Yo no tendría que haber salido esa noche, le había dicho a ella que nos quedáramos porque estaba cansado y un poco dolorido. Pero ella quería salir, el día anterior había sido su cumpleaños y yo no estuve porque me había ido a pelear a un pueblo cerca de Río Cuarto que ni me acuerdo cómo se llama. Yo que fui campeón argentino, que peleé con Martillo Roldán en el Luna Park, ahora me iba a trenzar con un bruto que apenas sabía pararse en el ring. Y para peor en ese pueblo de mala muerte, en un galpón lleno de negros gritones y borrachos y por una bolsa de cuatrocientos pesos, según me había informado mi manager Pacheco. Resulta que cuando estoy en el vestuario viene y me dice que hay doscientos cincuenta en vez de cuatrocientos.
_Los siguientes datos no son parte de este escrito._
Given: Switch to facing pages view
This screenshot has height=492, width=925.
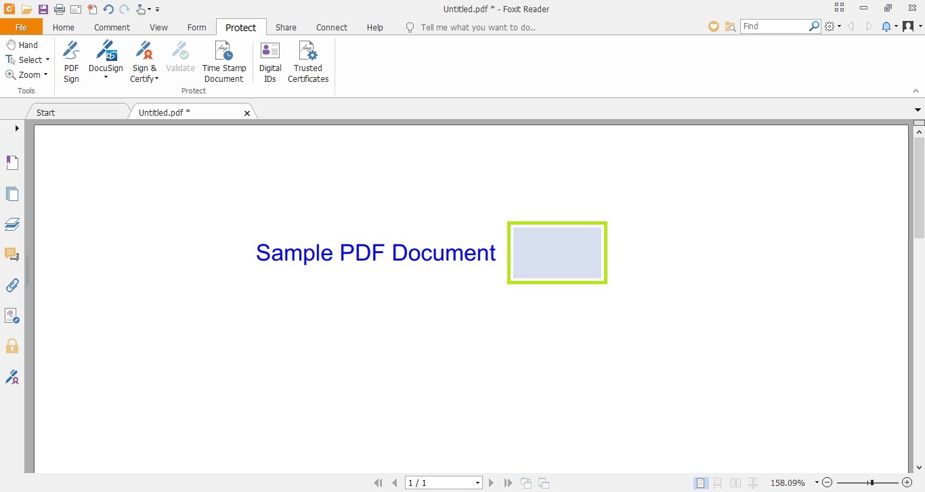Looking at the screenshot, I should tap(735, 483).
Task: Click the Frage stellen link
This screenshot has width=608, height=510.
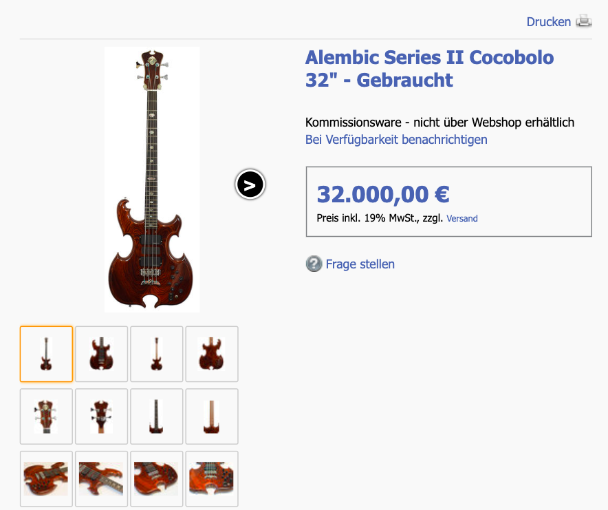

Que hay poca gente, me dice, y me pregunta qué voy a hacer. Lo miro con bronca. El me dice que no es su culpa si hace un frío de cagarse y la gente no quiere salir de la casa. Le digo que vamos para adelante, que ya estamos ahí, que peleo. A los cinco minutos vuelve, yo ya estoy vendado y por ponerme los guantes, Pacheco me dice que el otro acusó setenta y ocho quilos. Le digo que por qué no me dijo antes, que me va a destrozar un tipo que pesa casi ocho quilos más que yo. Me dice que sí, que tengo razón, que el otro manager le dio mal el peso, que si no me animo me corta las vendas y nos pegamos la vuelta, le digo que yo no me voy a volver.

Si me hubiera agarrado de lleno con alguno de esos viandazos me tumba, pero no. Me pega entre los dos antebrazos, yo me agacho y pongo la guardia sobre la cara, sobre la cabeza casi, y él me pega ahí desde arriba. Pum pum, dos y va para atrás, pum pum, otra vez, siempre sobre la guardia, sobre los guantes que resuenan en el galpón semi vacío. Me separa loe brazos cuando me pega, me hace ir para atrás pero no me toca la cara. No se cansa nunca, pega y pega, yo me defiendo y cada tanto le tiro algún golpe. Pero el otro además de más pesado es bastante más alto y mis brazos nunca le llegan a la cara. Al final se la dan a él por tres puntos, no me agarró nunca de lleno pero algunas manos me puso, sobre todo una que me alcanzó en el ojo. Decí que fue con la zurda, si no me duerme, seguro.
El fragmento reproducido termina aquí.